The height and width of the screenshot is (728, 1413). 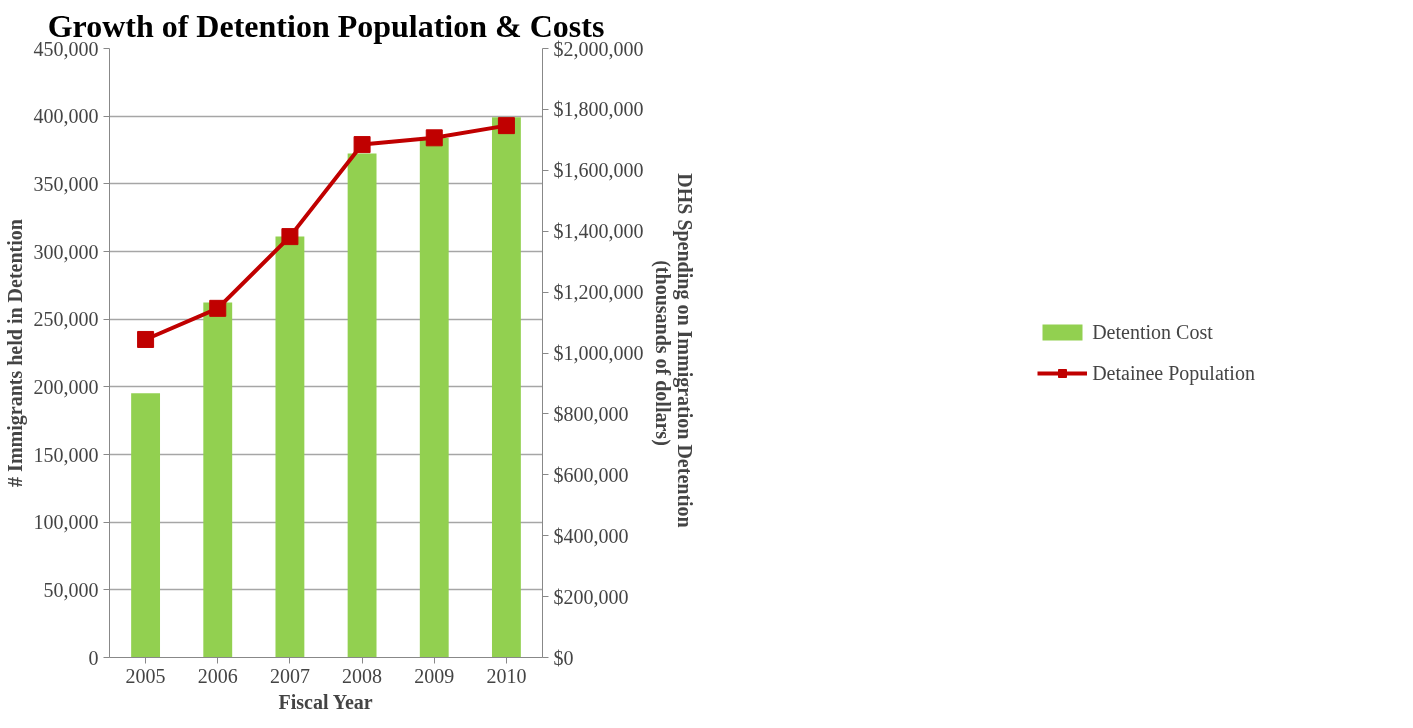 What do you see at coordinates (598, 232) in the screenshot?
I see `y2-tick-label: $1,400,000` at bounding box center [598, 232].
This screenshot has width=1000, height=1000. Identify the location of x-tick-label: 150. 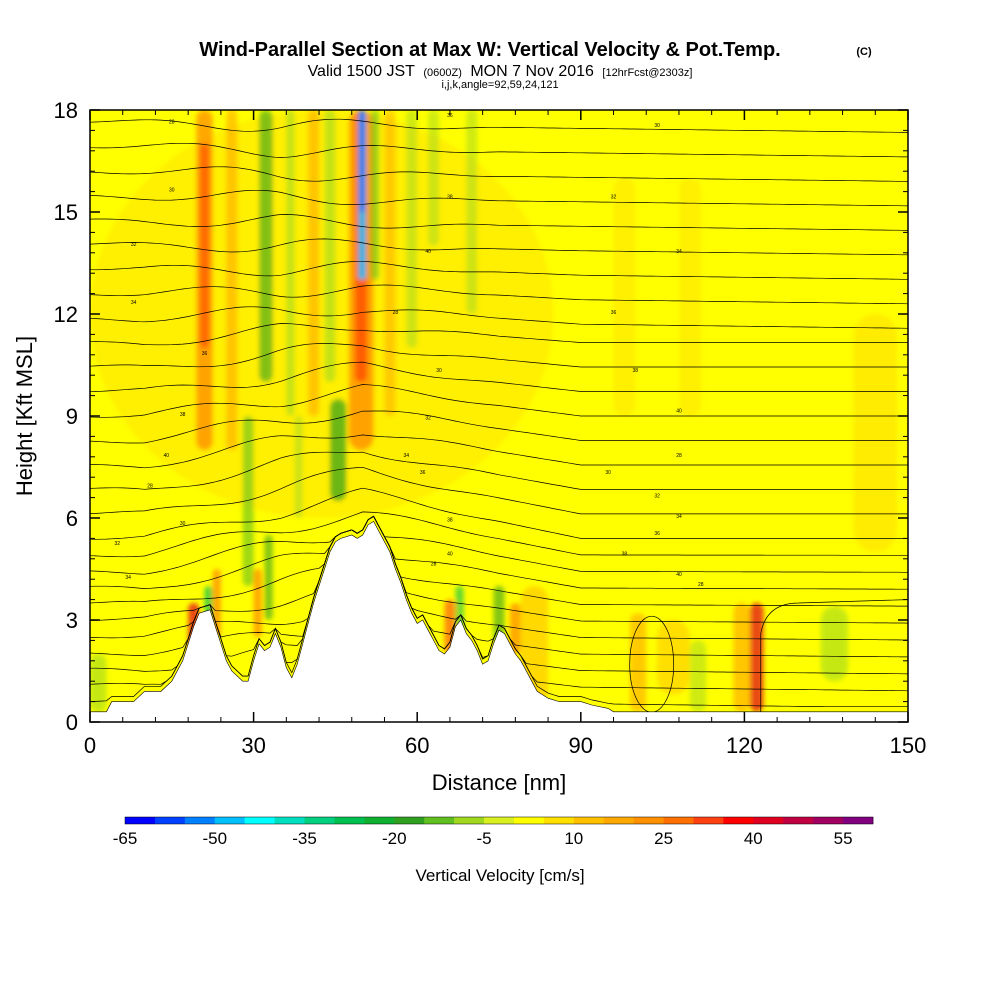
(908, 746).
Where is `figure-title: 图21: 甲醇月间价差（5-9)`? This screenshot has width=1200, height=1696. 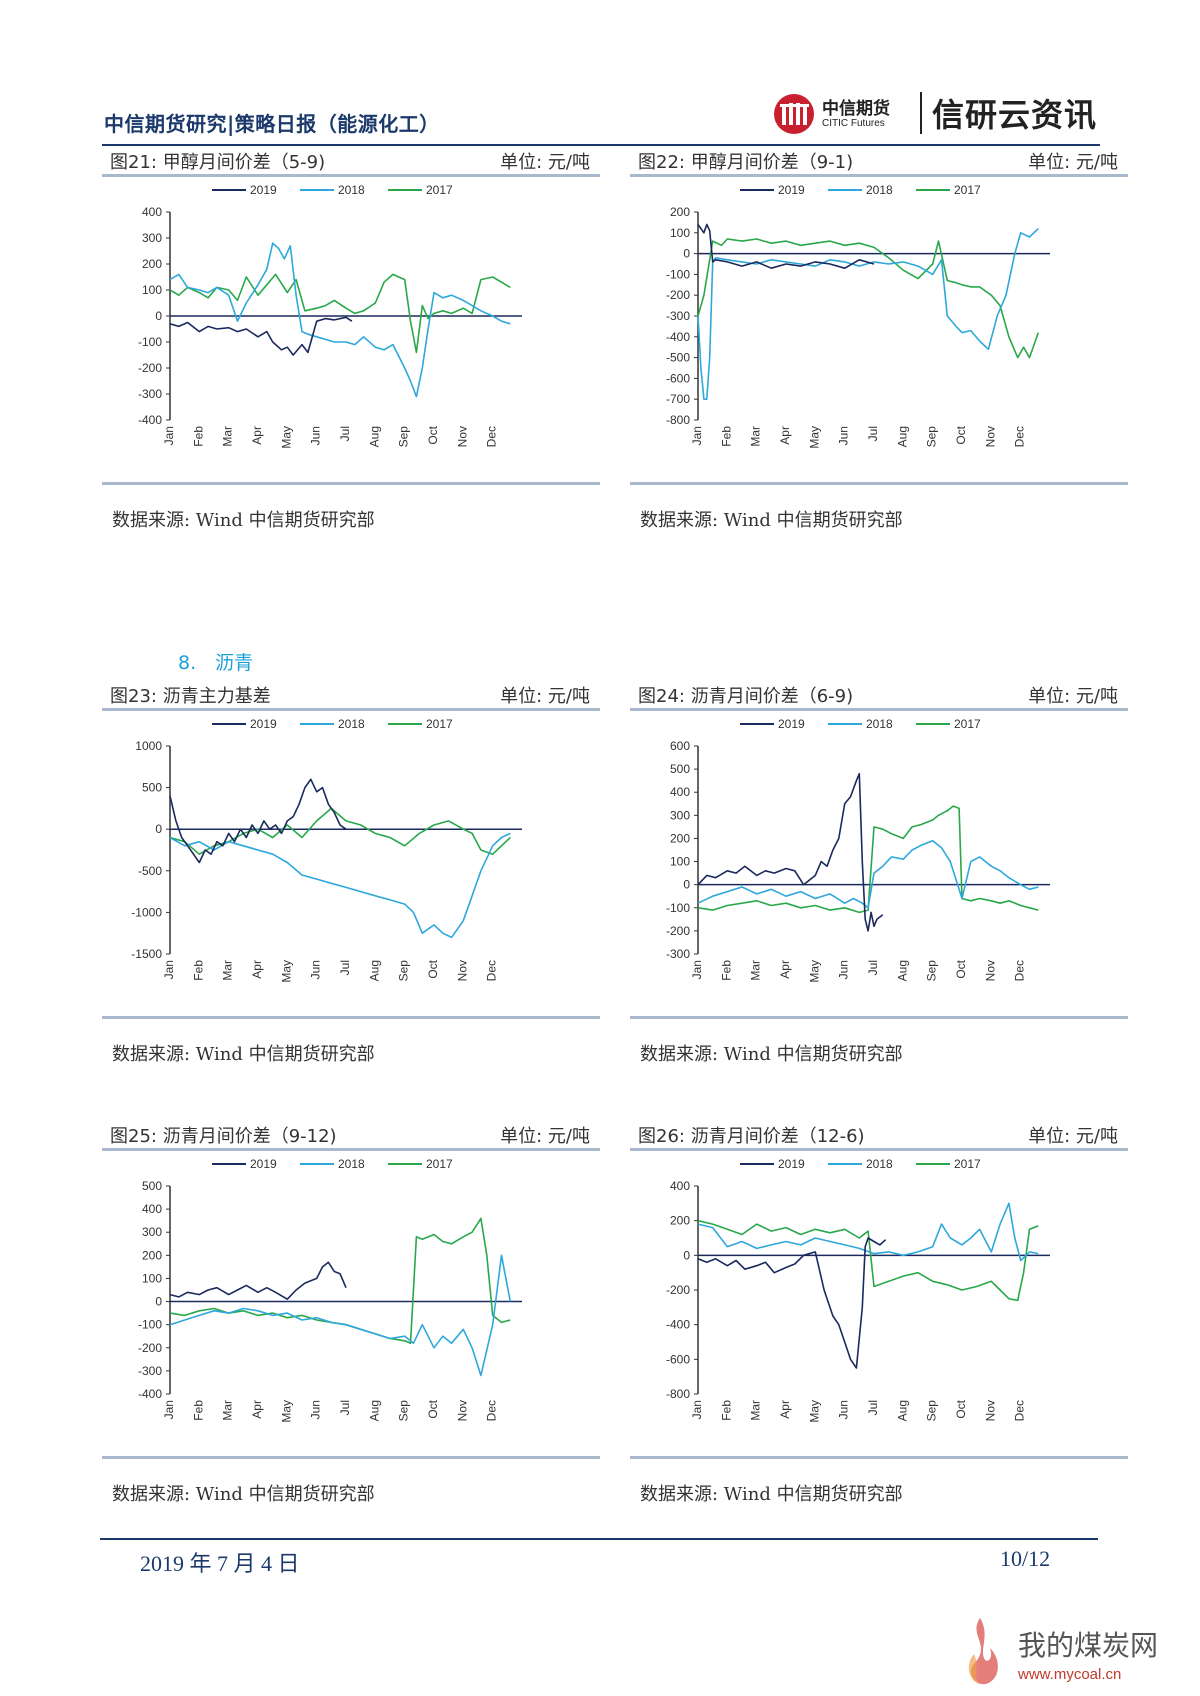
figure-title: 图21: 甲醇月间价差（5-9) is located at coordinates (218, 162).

━━━━━━━━━━

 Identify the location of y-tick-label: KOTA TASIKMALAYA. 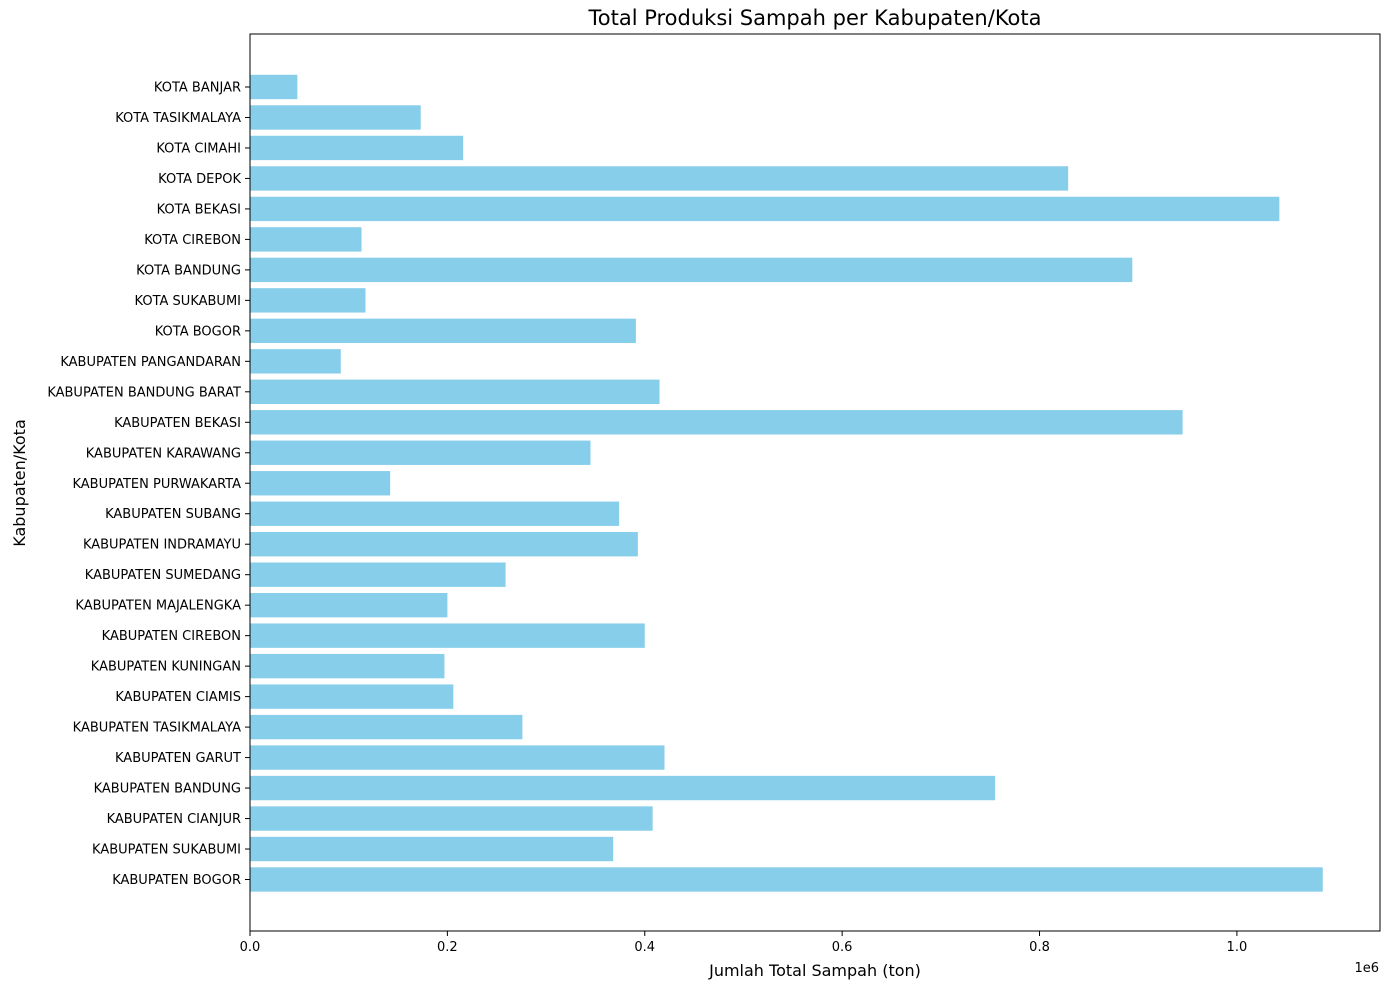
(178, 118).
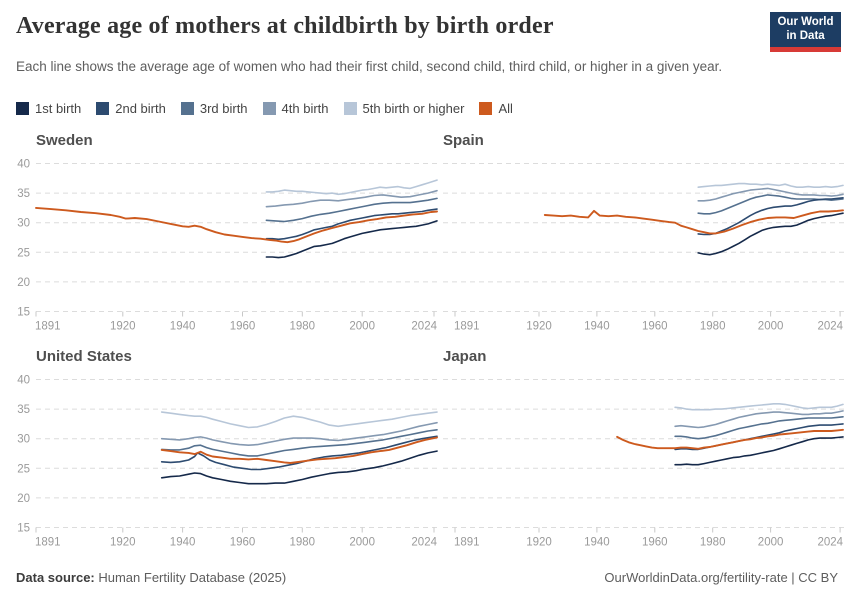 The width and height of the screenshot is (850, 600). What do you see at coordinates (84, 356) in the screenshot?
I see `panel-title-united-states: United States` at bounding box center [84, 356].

━━━━━━━━━━

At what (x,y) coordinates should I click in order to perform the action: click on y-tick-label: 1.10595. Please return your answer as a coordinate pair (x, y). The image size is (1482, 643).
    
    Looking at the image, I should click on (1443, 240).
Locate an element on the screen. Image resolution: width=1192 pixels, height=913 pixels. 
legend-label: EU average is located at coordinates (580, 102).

━━━━━━━━━━

Work to be completed - Reproduce only the lines between the line holding "This screenshot has width=1000, height=1000." and the line holding "figure-title: 图21: 甲醇月间价差（5-9) is", inclusive, replacing "screenshot" with "image" and changing nothing else. Leave the pictures out of the answer.

Task result -
This image has width=1000, height=1000. Identify the location of x-tick-label: 150. 
(908, 746).
Where is `figure-title: 图21: 甲醇月间价差（5-9)`? This image has width=1200, height=1696. 
figure-title: 图21: 甲醇月间价差（5-9) is located at coordinates (218, 162).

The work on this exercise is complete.